They are white and feathery. To be totally honest with you, I never really paid much attention to whether I was standing or otherwise. I'm pretty sure that I'm standing most of the time, though. When they come out of my back, it's from an area just below my shoulderblades and it's a sensation somewhere between pleasure and pain. I can't think of anything to compare it to. Flying is the coolest friggin feeling in the world, though! When you fly, can you feel your wingstrokes? The wind on your skin and through your hair and feathers? It's absolutely amazing.

----------


## nerve

oops **slaps forehead** why did i think he was talking to Seri? *duh!*

eh...



> it's a sensation somewhere between pleasure and pain[/b]



like a sore muscle?

----------


## Serinanth

Not annoying in the least   ::D:  ITs cool when I can tell people about these experiences. I cant just tell anyone yknow they just look at me like im nuts.... oh wait... hehe I keep forgettin I am   ::mrgreen::

----------


## jill1978

I've only had one lucid dream where I'm leading someone....There is a pathedic looking girl and I ofer to walk her home, but I warn her that I'm only dreaming and if I dissapear I must have woke up

----------


## nerve

::lol::  

"I'm only dreaming, so if i dissapear, it means i've woken up.."

"Ok"

**starts walking**

*dissapears*

"....Hello?....um...  ::shock::  crap..."

----------


## wasup

I have a few questions for you.  You talk about this and I changed what I want to do in my 4th lucid dream (my next one).  Also, did anyone ever try having 360 degree periperipheral vision?  I wondered how that would feel and can one of you experts try it and tell me what it's like?  Thanks.  Truly awesome about what you said Seri.

----------


## Serinanth

::D:  

If you manage to get 360 vision keep a barf bag by your bed, you might wake yoruself up with vertigo and the spinz

During OBE I noticed I have an expanded field of view but not 360, that would be weird, I think there might be a limit to what my visual perception can handle. 

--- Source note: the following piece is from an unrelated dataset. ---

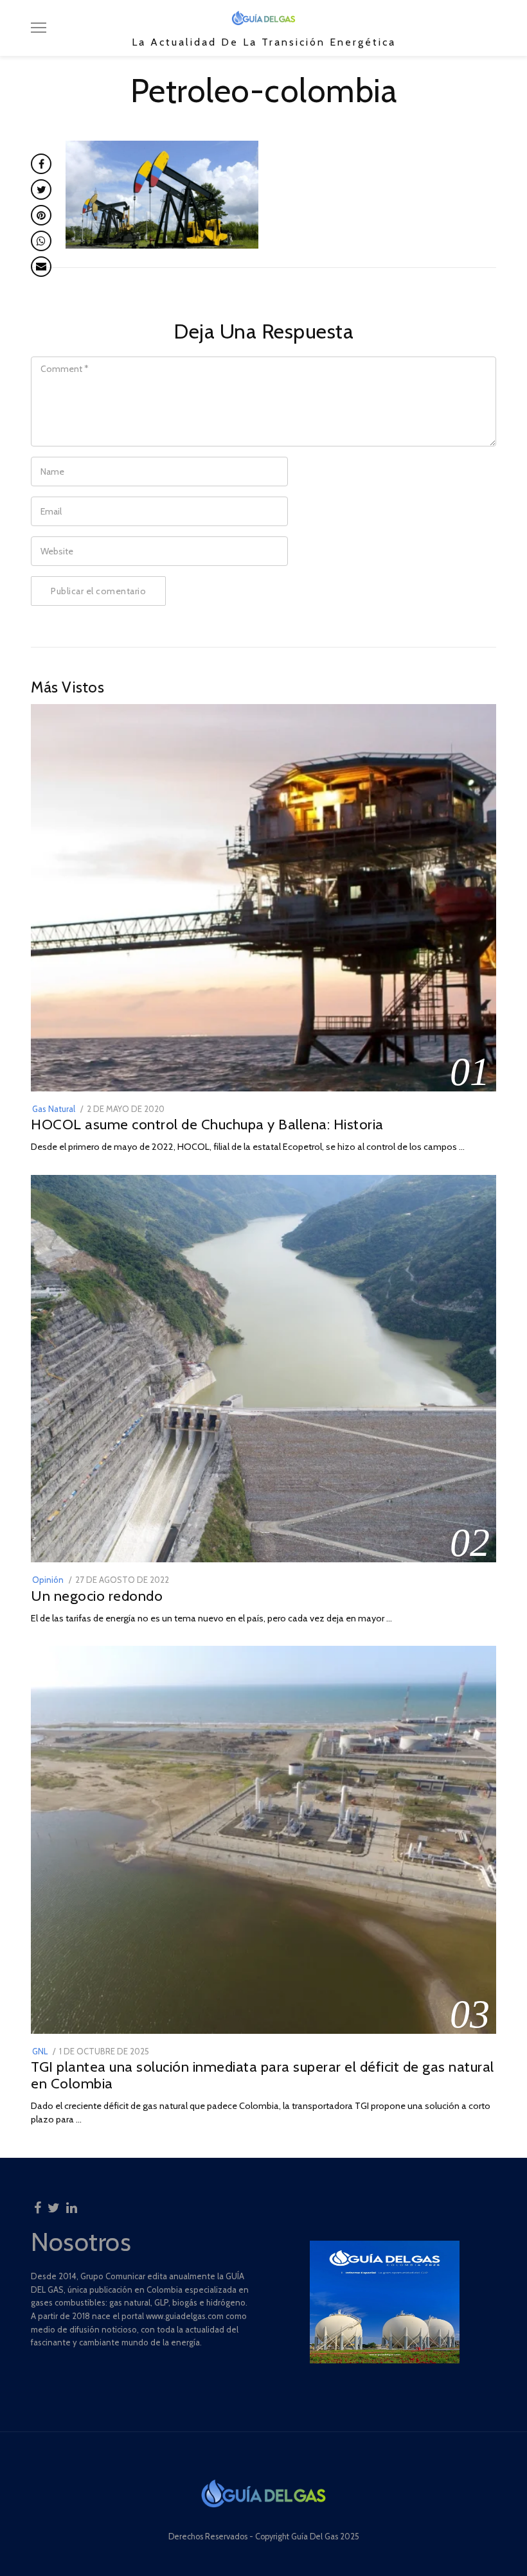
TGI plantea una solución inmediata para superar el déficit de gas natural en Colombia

What would happen if you made a sphere 12 foot in diameter and lined the interior with a reflective surface so that it was perfectly mirrored on the inside, what would happen if you were inside of it with a light, what the hell would that look like?

----------


## wasup

Good description of the vision question.  That was what I was thinking too; I didn't know how someone could handle that and what it would look like .

To answer your question (the weird one) there is this site that has and answer to that (it is the actual site I learned what lucid dreaming was).  It said that (do flashlights give off uv rays?) it would keep bouncing and since it had no where to go it would multiply, make it very, increasingly bright and hot and then melt everything.  Also, in a lucid dream you should try that with a laser pointer!  That would be so cool!


http://www.skytopia.com/ <<<<<<<<<That's the site, check it out it has a bunch of useless information that you will never need.

----------


## froggey

> _Originally posted by wasup_
> *(do flashlights give off uv rays?)*



No, cos if they did you couldd tan yourself with one  ::shock::   ::lol::

----------


## Serinanth

Actually My thought of the sphere if made into a small handheld device I wondered if you could make a sort of light grenade.

----------


## nerve

360 vision? i'm sick just thinking about it...

----------


## Serinanth

it would be like a flashbang

Disorient so you can make a move without killing anyone

Would make pesky vampires go poof?

 8)   ::D:

----------


## nerve

i'm a vampire! fear me!






<this pointless post brought to you by paperdoll-ep>

----------


## Serinanth

There are older and much more dangerous things than vampires in existance...Things that find vampires disttastefull

<==



AQnd no not the suffed animal patchwork variety   ::D:   ::twisted::

----------


## nerve

hmmph...  ::roll::

----------


## xaldarin

:::muffin:::

----------